Les prochaines semaines diront si le gouvernement parviennent à mobiliser suffisamment d’aide internationale sans renier leurs promesses de justice sociale.
Colombo respire, le centre reste isolé
Dans les faubourgs nord de la capitale, l’eau commence doucement à se retirer. Les habitants nettoient la boue, comptent les pertes, tentent de reprendre une vie normale.
Mais plus au nord et dans le centre du pays, l’accès reste impossible par la route. Des ponts emportés, des routes englouties, des villages toujours coupés du monde. L’acheminement de l’aide reste extrêmement compliqué.
Vers une solidarité internationale massive ?
Le Sri Lanka a déjà connu la générosité du monde après le tsunami de 2004. Des milliards avaient afflué, parfois mal utilisés, parfois détournés, mais l’île s’était relevée.

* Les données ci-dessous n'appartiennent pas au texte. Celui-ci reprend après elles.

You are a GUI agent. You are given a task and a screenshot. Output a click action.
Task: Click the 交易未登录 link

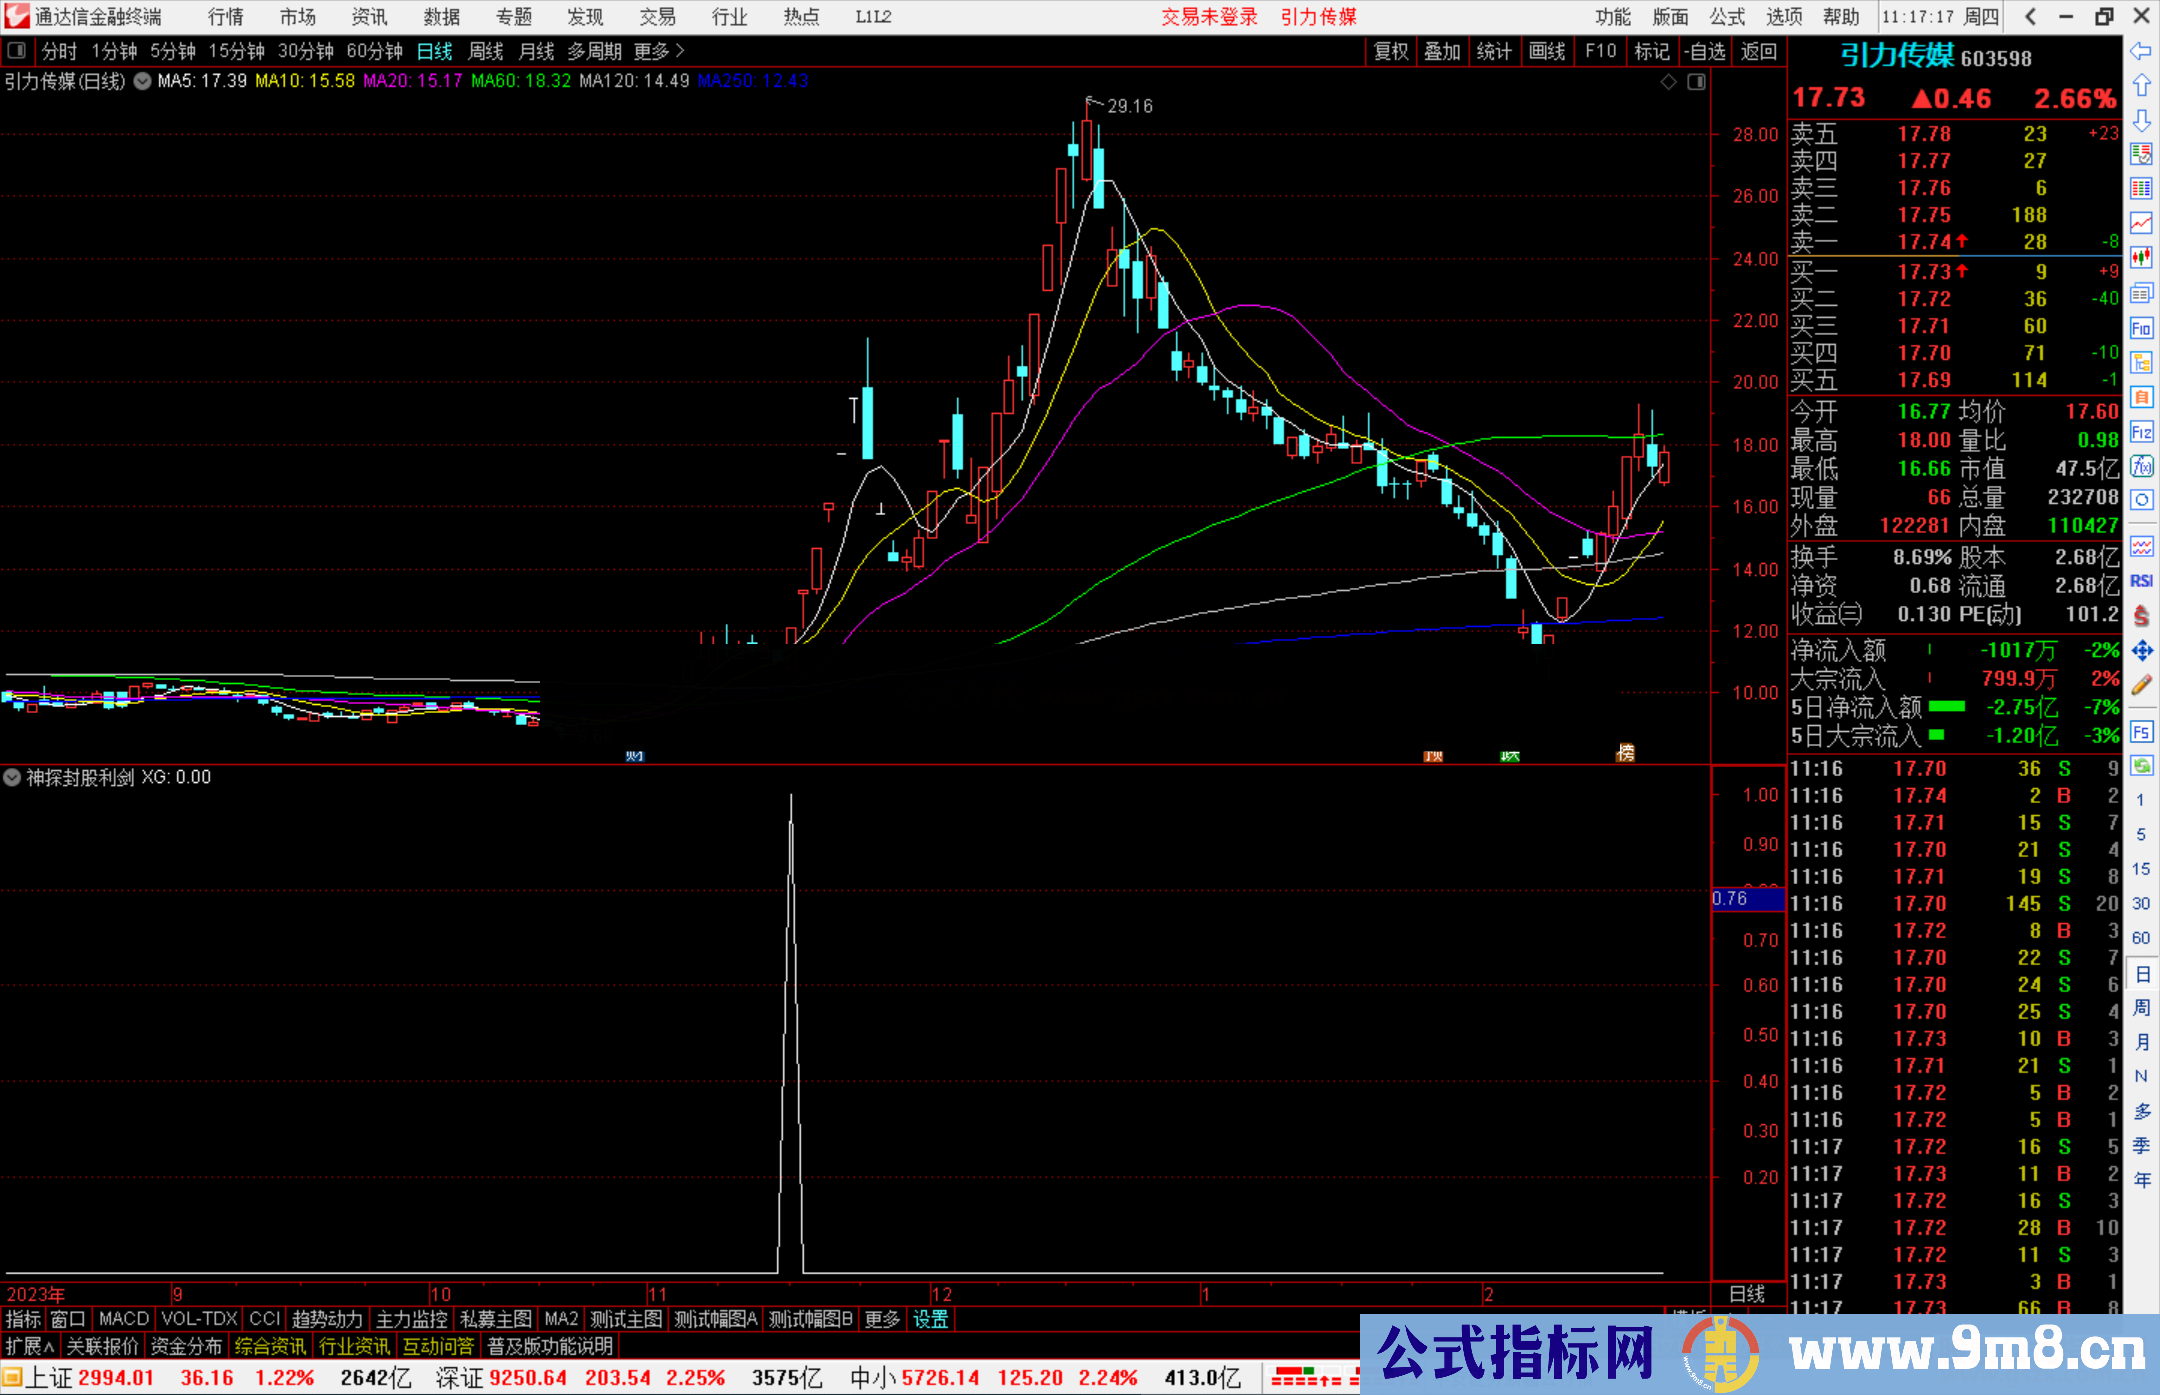pyautogui.click(x=1209, y=17)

Aujourd’hui, la situation est différente : le pays traîne encore une dette colossale et une image abîmée auprès de certains créanciers. Obtenir 6 à 7 milliards supplémentaires ne sera pas simple.
Pourtant, les images des enfants sur les toits, des familles entières sinistrées, des cercueils alignés pourraient déclencher une vague de solidarité comparable.
Le monde regardera si les dons seront aussi rapides et massifs que l’urgence l’exige.
Car au-delà des chiffres, ce sont 22 millions de personnes qui retiennent leur souffle, espérant que 2025 ne sera pas l’année où tout aura été définitivement emporté.